La demande croissante d’énergie liée au développement de l’intelligence artificielle et des centres de données pousse le secteur énergétique américain à envisager sérieusement le nucléaire. Duke Energy, l’un des principaux fournisseurs d’électricité du pays, a franchi une étape décisive en déposant une demande de permis anticipé pour construire une centrale nucléaire sur un site existant en Caroline du Nord.
Cette initiative, officialisée le 30 décembre, marque un tournant dans la stratégie énergétique de l’entreprise et pourrait redéfinir le paysage électrique des années 2030. Elle signale une transition concrète, passant des études de faisabilité aux investissements physiques, et offre aux investisseurs une opportunité stable dans un secteur en pleine mutation.
Duke Energy a choisi le site de la centrale à vapeur de Belews Creek, dans le comté de Stokes, pour ce projet ambitieux. Cette décision stratégique s’explique par la volonté de l’entreprise de minimiser les coûts et de réduire les délais de construction. En réutilisant les infrastructures existantes – lignes de transmission, accès à l’eau, main-d’œuvre qualifiée – Duke Energy espère contourner les obstacles traditionnels qui freinent le développement de l’énergie nucléaire.
L’entreprise n’a pas encore pris de décision définitive quant à la technologie du réacteur qui sera utilisée. Sa demande de permis inclut six conceptions de réacteurs avancés, provenant d’acteurs établis et de nouveaux entrants sur le marché. Cette approche technologiquement neutre permet à Duke Energy de rester flexible et d’évaluer les options les plus performantes pendant la phase d’examen réglementaire, qui pourrait durer jusqu’à trois ans. La mise en service de la première unité est prévue pour 2036.

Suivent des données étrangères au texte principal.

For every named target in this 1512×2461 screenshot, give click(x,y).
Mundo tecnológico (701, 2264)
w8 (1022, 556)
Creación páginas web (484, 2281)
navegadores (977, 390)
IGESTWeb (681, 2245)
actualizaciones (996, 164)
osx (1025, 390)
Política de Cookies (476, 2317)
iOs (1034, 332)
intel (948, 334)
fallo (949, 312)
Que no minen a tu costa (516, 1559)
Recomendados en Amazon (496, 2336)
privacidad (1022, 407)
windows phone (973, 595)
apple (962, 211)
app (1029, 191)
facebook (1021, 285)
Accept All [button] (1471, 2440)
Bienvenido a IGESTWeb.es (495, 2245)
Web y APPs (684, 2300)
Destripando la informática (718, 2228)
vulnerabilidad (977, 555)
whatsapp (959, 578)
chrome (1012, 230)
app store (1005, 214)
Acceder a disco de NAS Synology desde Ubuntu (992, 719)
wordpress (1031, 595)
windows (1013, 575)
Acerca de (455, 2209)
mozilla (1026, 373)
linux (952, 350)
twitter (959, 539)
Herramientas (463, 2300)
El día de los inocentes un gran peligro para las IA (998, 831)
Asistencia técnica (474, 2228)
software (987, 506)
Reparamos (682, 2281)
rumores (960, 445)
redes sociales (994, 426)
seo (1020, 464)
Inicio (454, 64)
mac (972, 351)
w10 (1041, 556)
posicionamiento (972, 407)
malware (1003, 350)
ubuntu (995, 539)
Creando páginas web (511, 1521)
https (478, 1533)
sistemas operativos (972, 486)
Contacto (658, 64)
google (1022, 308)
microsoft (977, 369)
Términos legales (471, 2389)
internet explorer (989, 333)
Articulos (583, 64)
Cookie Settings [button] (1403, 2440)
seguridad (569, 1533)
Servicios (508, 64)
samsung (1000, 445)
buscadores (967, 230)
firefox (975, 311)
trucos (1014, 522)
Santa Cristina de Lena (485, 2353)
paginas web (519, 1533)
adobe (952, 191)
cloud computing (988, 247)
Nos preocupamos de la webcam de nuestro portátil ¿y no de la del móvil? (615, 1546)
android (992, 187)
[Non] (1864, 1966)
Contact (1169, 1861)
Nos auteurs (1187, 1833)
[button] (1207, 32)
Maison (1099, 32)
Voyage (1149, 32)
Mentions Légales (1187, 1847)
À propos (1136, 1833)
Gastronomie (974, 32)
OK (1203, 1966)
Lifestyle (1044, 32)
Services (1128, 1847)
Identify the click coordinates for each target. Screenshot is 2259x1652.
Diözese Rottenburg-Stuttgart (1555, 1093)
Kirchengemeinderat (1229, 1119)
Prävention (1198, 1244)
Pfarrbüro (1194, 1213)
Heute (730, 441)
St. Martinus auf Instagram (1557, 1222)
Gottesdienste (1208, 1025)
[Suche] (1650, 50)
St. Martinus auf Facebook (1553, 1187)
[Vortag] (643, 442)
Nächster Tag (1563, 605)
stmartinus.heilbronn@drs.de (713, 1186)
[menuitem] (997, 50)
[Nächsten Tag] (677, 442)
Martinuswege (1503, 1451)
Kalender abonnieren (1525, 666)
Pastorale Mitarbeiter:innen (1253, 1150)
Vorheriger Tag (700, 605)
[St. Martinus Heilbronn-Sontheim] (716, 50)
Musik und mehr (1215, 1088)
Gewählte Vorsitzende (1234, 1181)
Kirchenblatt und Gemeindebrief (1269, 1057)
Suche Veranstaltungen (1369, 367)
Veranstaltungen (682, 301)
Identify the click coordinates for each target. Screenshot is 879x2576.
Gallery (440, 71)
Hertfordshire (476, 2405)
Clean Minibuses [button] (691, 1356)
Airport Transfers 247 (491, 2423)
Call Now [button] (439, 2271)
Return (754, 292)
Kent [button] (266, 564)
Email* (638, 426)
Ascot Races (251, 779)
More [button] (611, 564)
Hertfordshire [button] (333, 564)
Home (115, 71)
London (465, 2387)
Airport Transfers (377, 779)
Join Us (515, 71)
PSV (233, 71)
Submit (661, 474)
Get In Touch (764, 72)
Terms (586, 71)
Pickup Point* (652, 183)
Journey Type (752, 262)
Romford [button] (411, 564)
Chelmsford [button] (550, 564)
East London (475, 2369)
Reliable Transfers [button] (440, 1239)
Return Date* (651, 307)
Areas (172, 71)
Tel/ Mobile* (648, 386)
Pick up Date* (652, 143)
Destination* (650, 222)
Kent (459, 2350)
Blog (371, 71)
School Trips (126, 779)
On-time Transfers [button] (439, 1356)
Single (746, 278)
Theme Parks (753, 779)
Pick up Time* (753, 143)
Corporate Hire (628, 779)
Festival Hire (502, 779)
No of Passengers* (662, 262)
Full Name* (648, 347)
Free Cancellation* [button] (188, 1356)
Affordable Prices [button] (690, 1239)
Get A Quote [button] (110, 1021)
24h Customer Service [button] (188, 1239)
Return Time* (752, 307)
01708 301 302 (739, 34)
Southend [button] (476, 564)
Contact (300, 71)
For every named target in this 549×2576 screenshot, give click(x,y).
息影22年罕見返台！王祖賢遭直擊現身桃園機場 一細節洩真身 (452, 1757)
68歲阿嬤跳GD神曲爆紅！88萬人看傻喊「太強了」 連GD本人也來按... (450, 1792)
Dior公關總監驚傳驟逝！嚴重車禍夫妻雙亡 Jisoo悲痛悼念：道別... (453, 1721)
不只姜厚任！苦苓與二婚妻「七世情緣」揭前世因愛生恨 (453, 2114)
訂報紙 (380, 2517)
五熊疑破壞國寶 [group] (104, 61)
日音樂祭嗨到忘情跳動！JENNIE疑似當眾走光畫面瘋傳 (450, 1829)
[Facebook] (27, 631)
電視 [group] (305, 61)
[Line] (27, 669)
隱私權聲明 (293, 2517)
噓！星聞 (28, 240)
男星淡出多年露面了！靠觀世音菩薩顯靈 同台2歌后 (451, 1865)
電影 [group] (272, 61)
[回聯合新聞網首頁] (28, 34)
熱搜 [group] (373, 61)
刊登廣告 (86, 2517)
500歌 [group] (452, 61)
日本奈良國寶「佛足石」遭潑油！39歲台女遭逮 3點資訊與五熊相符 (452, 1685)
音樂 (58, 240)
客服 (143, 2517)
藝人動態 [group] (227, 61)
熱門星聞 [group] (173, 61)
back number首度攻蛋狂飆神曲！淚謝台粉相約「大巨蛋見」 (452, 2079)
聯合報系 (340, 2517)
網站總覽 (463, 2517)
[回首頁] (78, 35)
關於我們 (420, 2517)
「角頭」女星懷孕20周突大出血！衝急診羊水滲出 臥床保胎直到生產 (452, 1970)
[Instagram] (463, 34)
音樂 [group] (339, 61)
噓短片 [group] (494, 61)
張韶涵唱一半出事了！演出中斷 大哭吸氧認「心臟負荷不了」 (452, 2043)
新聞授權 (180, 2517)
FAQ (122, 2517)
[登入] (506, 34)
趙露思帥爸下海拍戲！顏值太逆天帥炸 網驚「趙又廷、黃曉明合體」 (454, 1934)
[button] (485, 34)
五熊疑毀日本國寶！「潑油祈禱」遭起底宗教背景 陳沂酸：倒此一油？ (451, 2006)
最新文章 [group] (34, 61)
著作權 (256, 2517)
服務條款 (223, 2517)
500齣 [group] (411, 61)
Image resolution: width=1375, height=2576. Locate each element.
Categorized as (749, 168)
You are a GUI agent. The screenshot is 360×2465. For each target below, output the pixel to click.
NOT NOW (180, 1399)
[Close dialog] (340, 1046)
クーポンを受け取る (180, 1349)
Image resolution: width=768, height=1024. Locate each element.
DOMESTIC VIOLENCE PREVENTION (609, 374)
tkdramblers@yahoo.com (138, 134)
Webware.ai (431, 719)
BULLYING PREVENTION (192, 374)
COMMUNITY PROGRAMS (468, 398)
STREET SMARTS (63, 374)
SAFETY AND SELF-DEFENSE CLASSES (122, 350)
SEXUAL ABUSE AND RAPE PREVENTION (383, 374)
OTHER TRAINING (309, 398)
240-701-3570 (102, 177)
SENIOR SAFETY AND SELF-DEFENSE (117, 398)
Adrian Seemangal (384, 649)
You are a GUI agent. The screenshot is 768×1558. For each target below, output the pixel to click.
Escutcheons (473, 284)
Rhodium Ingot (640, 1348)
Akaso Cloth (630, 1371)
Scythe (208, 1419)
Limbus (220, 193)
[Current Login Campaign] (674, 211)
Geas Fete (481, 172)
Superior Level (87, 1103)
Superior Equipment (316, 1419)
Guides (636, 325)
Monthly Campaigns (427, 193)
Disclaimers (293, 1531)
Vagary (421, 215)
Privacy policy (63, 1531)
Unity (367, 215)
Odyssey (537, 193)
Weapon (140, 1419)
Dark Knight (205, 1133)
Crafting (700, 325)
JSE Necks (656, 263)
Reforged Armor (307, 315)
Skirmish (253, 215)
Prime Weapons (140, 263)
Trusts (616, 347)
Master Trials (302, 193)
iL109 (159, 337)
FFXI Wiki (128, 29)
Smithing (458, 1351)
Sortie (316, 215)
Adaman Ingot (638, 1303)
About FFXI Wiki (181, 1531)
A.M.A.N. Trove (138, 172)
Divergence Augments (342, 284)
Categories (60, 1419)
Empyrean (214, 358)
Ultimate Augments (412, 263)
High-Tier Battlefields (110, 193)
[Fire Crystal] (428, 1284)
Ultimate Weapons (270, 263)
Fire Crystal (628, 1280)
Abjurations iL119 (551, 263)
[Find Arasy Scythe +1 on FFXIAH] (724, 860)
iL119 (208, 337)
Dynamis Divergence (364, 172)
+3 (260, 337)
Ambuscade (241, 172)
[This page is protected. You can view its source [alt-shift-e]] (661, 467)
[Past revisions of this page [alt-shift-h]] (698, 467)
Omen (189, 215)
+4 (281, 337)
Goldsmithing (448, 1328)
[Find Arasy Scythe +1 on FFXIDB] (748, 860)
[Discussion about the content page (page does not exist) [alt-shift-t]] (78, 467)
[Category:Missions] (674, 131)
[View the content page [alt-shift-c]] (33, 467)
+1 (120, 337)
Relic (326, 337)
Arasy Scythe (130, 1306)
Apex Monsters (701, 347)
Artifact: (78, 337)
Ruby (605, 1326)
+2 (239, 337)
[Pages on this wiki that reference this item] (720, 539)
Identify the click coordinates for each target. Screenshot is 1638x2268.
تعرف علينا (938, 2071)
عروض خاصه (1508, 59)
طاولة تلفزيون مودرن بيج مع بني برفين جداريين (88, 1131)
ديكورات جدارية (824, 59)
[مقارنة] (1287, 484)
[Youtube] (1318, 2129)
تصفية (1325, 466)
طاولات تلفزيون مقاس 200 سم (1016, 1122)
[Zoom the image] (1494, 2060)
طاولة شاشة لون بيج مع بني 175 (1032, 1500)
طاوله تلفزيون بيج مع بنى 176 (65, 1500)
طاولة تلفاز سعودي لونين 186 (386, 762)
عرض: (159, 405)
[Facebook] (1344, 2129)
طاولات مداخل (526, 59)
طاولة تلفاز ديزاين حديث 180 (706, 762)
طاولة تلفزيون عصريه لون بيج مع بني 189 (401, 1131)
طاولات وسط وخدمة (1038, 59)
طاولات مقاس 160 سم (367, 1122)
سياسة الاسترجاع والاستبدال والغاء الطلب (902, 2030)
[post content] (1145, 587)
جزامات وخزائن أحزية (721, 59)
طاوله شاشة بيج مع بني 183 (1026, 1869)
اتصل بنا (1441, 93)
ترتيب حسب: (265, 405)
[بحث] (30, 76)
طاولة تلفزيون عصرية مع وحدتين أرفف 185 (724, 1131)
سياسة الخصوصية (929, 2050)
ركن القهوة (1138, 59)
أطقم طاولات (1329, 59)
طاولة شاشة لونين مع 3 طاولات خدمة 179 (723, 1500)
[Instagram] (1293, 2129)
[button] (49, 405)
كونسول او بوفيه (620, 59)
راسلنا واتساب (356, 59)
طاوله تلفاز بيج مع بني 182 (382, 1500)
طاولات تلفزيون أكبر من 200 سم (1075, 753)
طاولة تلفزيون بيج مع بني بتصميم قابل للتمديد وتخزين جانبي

Pour les investisseurs, ce projet présente un modèle économique attractif. Les services publics réglementés, comme Duke Energy, bénéficient d’une base tarifaire garantie. Les coûts de construction d’une centrale nucléaire sont considérés comme des actifs, et l’entreprise est autorisée à facturer aux clients des tarifs qui couvrent ces coûts, ainsi qu’une marge bénéficiaire. Cette structure offre une visibilité sur les résultats et soutient la distribution de dividendes, ce qui en fait un investissement potentiellement stable et rentable.
La démarche de Duke Energy a également des implications pour d’autres acteurs du secteur. L’inclusion de la conception de la centrale électrique VOYGR de NuScale Power dans la demande de permis constitue une validation importante pour cette entreprise, qui développe des petits réacteurs modulaires (SMR). Cette reconnaissance par un grand opérateur de réseau renforce la crédibilité de NuScale et pourrait stimuler l’investissement dans ses technologies.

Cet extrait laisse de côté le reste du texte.